Turns out - to quote comedian Ron White - I was wrong.
Mr. Boyd describes the mile-long trail that drops 700 vertical feet as, ahem, "lung-busting."
Of course, I found his book after I thought I was going to bust my lung, heart, calves and other various body parts on the way back up the trail. (Strangely enough, going down the falls wasn't a big deal. Gravity was a son-of-a-gun on the way back up.)
The books did provide a few bright spots - it helped lead us to Minnehaha Falls, one of the prettiest off-the-beaten-path spots in North Georgia. (In fact, a group of groomsmen was gathering there for pictures as we were leaving.)

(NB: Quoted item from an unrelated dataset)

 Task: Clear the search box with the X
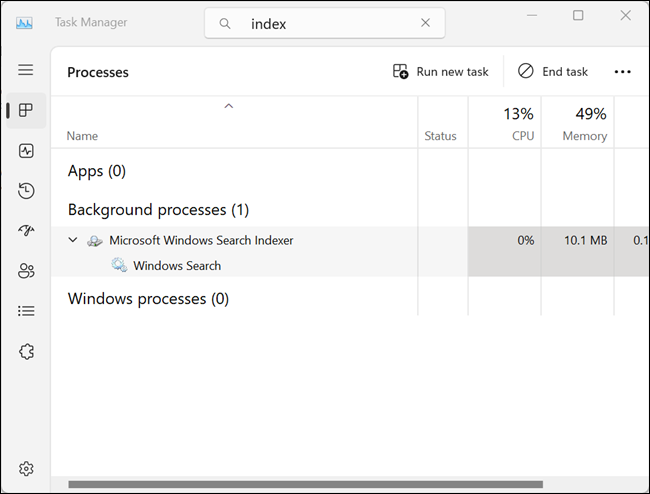click(x=425, y=23)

But here's the biggest problem: Apparently, acquiescing to a couple of hiking trips has only encouraged my wife to make me walk more.
It's exercising, she says.
Lungs be darned.
Thursday night started what hopefully will be a new tradition for some members of the local media. It was WTHO News Director Donna Branch's idea: Why not gather for a cookout of sorts before the annual fireworks at Raysville? So several families from The Mirror, along with Thomson resident Brett Buffington from WJBF-Channel 6, took Donna up on the offer and gathered to eat chicken wings and enjoy the fireworks from one of the beaches at Amity campground. (One notable absence was my Mirror cohort Billy Hobbs, who spent part of the evening in the emergency room of McDuffie Regional Medical Center after a pit bull bite. He's better now, but had a long evening last Thursday.)
Meanwhile, please take a moment to laugh in memory of Larry Harmon. The man behind the make-up of Bozo the Clown died last week. While he was not the original Bozo, Mr. Harmon made the character a household name. He took the "Bozo brand" nationwide, training other Bozos at television stations across America.
His success was rooted in his belief of what Bozo represented.
"Bozo is a combination of the wonderful wisdom of the adult and the childlike ways in all of us," Harmon once told the Associated Press.